I felt a lot of things when watching the show: Disbelief, humor, exasperation, secondhand embarrassment. But there's also this undercurrent of sadness to the whole thing. How did your feelings about Paul evolve while working on this?

I experienced all those things while working on this, and I do think the story is profoundly sad in a lot of ways and about pain and trauma and he's for sure a very unique person. But I think what we were exploring, I always felt was very universal in terms of the need to feel loved and how we go about finding love and finding purpose in the world, and how we narrativize our lives and make these simple stories in our heads that allow us to function. He does all that in a, I would say, very unique way. But at their core, these are all very universal things.

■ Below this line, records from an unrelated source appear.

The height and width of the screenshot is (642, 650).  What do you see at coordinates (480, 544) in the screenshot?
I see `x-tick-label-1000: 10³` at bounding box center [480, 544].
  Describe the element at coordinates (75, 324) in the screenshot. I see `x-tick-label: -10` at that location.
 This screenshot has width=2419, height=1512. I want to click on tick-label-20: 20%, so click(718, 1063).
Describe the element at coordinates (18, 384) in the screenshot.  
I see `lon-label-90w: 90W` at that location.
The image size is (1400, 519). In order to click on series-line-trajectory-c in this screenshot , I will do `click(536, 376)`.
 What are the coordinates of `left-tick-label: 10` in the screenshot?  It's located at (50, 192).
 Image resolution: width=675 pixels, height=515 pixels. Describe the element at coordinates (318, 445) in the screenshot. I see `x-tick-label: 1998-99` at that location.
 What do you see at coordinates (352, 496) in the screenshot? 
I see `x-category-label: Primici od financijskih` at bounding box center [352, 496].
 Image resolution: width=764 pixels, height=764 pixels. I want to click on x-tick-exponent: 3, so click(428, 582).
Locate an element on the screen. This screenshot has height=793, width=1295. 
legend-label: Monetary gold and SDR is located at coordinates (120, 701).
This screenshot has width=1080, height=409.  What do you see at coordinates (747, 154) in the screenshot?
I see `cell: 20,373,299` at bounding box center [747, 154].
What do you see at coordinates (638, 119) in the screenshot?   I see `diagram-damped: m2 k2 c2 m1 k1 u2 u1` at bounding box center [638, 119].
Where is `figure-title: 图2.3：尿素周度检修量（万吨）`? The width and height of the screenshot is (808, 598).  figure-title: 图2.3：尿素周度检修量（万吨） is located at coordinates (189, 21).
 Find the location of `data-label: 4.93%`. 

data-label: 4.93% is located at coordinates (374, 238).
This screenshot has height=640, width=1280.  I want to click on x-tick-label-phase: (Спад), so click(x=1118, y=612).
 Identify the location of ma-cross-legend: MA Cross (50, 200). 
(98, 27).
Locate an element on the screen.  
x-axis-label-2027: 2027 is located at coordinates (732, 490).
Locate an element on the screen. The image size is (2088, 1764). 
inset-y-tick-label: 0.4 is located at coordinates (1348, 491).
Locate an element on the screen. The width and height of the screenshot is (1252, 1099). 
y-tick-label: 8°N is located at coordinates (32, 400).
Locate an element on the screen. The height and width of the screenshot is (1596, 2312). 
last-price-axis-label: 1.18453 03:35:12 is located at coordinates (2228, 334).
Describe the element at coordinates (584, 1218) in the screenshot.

And Paul is likable in person. On set, everyone liked him, and I hope that comes through where you do see people reacting a certain way. Melinda McGraw, who play Audrey, genuinely likes him. I like him. Everyone around liked him. I got to like him very early on. But then I would discover complexities or things he had done that did not portray him in the best light, and it was really a process.

But at the end of the day, I do like him. And I think you can like someone who has not behaved perfectly or has made mistakes or has elements of their personality that you would find objectionable. It's complicated. [laughs] It's a lot. But it's okay to live in a complicated world. It's okay.

"Paul T. Goldman" is streaming on Peacock.